Attorney General Paul Gallagher, with Seán Guerin SC, will present the State’s arguments via video link from the Chief State Solicitor’s office in Dublin. Remy Farrell SC, for Dwyer, will make his submissions at the hearing in Luxembourg.

Other EU member states are entitled to make submissions and it is believed up to 10, and the European Commission’s legal division, may do so.

The CJEU is hearing the Irish case alongside another case, referred by a German court, raising similar issues. Internet services provider SpaceNet AG argues EU data privacy law means it cannot be obliged under German law to store telecommunications traffic data of its customers to whom it provides internet access.

The European court’s advocate general will present his opinion on a later date, to be followed by the CJEU judgment, expected in late December. The outcome will inform the Supreme Court’s final decision on Dwyer’s appeal.

There is much at stake for both Dwyer and the State.

If the CJEU rules against the State, Dwyer is expected to argue in his conviction appeal the conviction must be quashed on grounds the data retention regime is incompatible with EU law.

In a number of recent judgments, the CJEU has ruled that general and indiscriminate retention is not allowed except in certain specified circumstances.

Chief Justice Frank Clarke, in the Supreme Court’s 6-1 majority judgment making the reference, expressed several important preliminary views.

He said a system of “universal but limited” retention of phone data is not in itself incompatible with EU law but there must be a “particularly robust” access system in place, including independent prior permission for such access. The current Irish access system does not meet that standard, he said.


Another important preliminary view was that national courts can decide any declaration of invalidity of the 2011 Act can apply only from the date of that declaration. Because the High Court finding the 2011 Act breached EU law was made in 2018, that could mean, if the preliminary view stands, the data relevant to Dwyer may have been legally retained and accessed.

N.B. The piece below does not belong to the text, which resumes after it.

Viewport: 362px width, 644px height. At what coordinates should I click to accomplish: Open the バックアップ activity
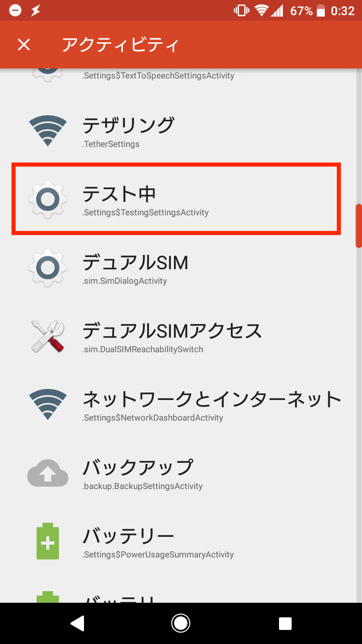pyautogui.click(x=181, y=473)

The issues before the CJEU include whether a system of universal retention of certain types of metadata for a fixed period of time is never permissible, irrespective of how robust any regime for allowing access to such data may be. Another issue is whether a national court, if it finds national data retention and access legislation is inconsistent with EU law, can decide the invalidity is prospective only.